PROVIDENCE − The city's police officers aren't the only ones patrolling local streets on bicycles this spring.

The firefighters are out there, too, rolling through their second season of bike patrol.

Both groups wear blue uniforms. But the color of the firefighters' apparatus is distinguishable. They wear red helmets and have red saddlebags. And the paint schemes on their bicycles sport lots of fire-engine red.

Providence Firefighter Grayson Smith and fire Lt. Matthew Kiley navigate North Main Street on their patrol bikes last week.
Providence Firefighter Grayson Smith and fire Lt. Matthew Kiley navigate North Main Street on their patrol bikes last week.

After a debut run last year, the Fire Department has expanded the bicycle patrol this year.
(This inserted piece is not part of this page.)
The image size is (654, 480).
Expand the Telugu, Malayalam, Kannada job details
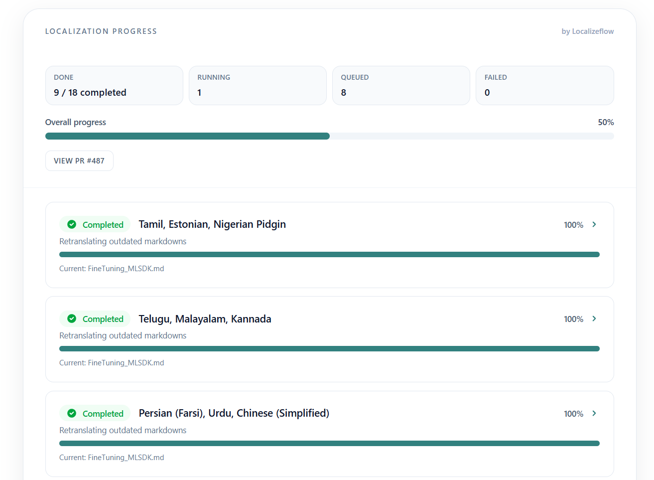594,319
The patrols are improving response times in two distinct areas of the city that tend to generate lots of calls, said Fire Chief Derek Silva.

Why are firefighters on bike patrol in Providence?

The patrols are also helping to conserve the city's emergency-medical resources.

"It's worked out well," Silva said. "We're trying to find a level of service that doesn't overtax our rescue EMS services."

The patrols proved their worth last year in two districts: An area downtown that includes Kennedy Plaza as well as another area that encompasses parts of Broad Street just north and west of Interstate 95. Both locales tend to generate a lot of fire rescue calls.

Also, it's not uncommon for the fire rescue units to learn that the patient may not want or need transport to the Emergency Department at Rhode Island Hospital.

Here's how bike patrols help save EMS services

A major part of the rationale for the bicycling firefighter EMTs is that their nimbleness and proximity get them to the scene faster. Often first on the scene, the firefighters start administering life-saving emergency medical aid as the ambulance arrives to take the patient to the hospital.

If transport is not necessary, or not as urgent, the bike patrol handles that, too, and returns to patrol.

Over the years, both areas have generated a lot of "man down" 911 calls. Sometimes it's someone sleeping or passed out. Other times, it's far more serious, an opioid overdose, for example.

"You never really know what the problem is, so you have to send someone," said, fire Deputy Assistant Chief Zachariah R. Kenyon, who heads up the department's EMS section.

Providence fire Lt. Matthew Kiley on patrol last week.
Providence fire Lt. Matthew Kiley on patrol last week.

How did the program perform last year?

Last year, while operating in August and September, the bicycle units were on the front end of 58 emergency trips to the hospital, Silva said.

They also distributed 500 Narcan kits last year. The kits make it possible to administer the life-saving opioid overdose reversal drug.

This year they have already launched 38 transports.

The two bicycling firefighters carry a wide range of advanced medical equipment. They can deal with heart attacks and other types of life-threatening cardiac events. They can start IVs and supply oxygen.

Kenyon said the bicycling emergency medical personnel are on the scene 60 to 90 seconds faster than their colleagues on the fire rescue transports. That can make a difference.

"Seconds count in a cardiac," Kenyon said.